• LISTING:
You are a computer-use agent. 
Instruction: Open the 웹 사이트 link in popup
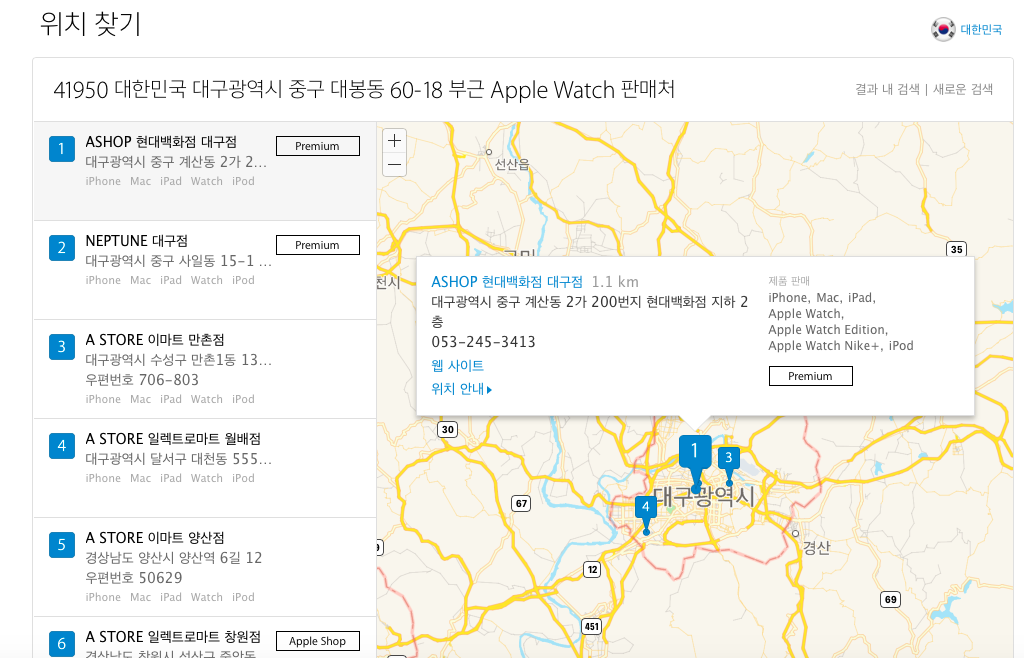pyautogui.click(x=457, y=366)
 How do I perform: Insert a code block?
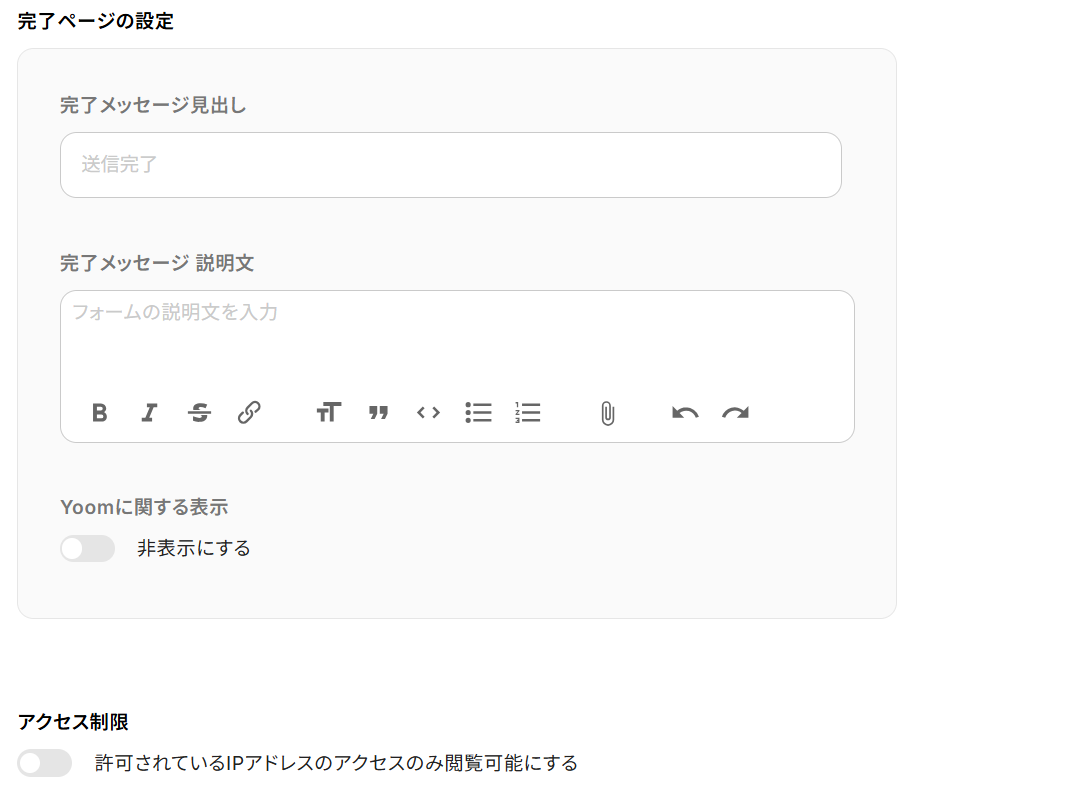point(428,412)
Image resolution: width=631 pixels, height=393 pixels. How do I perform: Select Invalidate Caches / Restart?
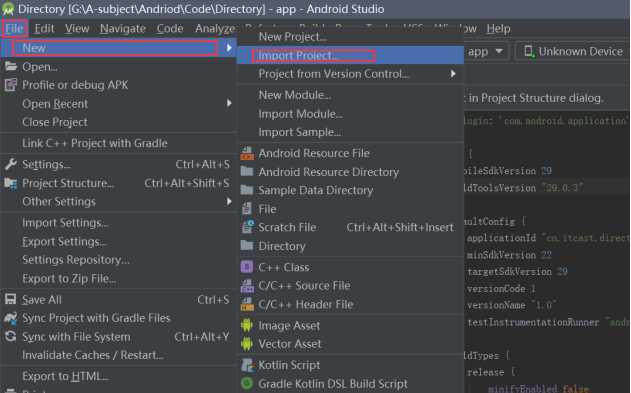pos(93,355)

...

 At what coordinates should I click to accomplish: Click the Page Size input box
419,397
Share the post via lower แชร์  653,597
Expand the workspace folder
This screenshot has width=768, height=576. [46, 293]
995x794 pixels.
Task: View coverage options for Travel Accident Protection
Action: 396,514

---

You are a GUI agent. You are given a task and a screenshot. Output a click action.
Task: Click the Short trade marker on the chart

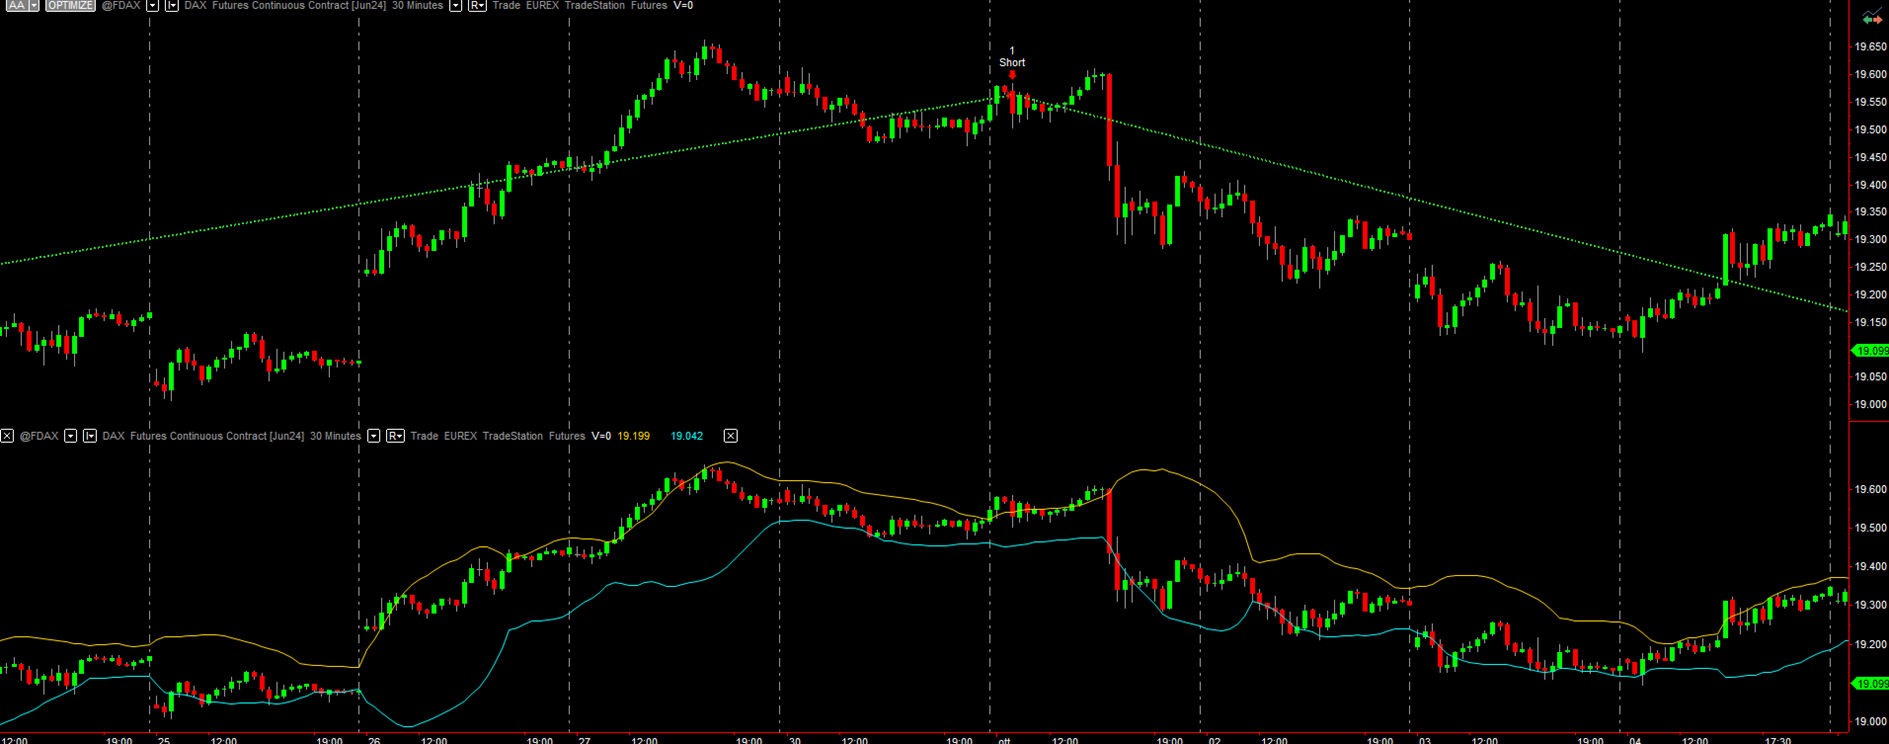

• EXERCISE BRIEF:
Return each line from the items above that contains the string "width", copied without changes.

• CORRECT RESPONSE:
Image resolution: width=631 pixels, height=393 pixels. How do I perform: Select Invalidate Caches / Restart?
This screenshot has width=768, height=576. [46, 293]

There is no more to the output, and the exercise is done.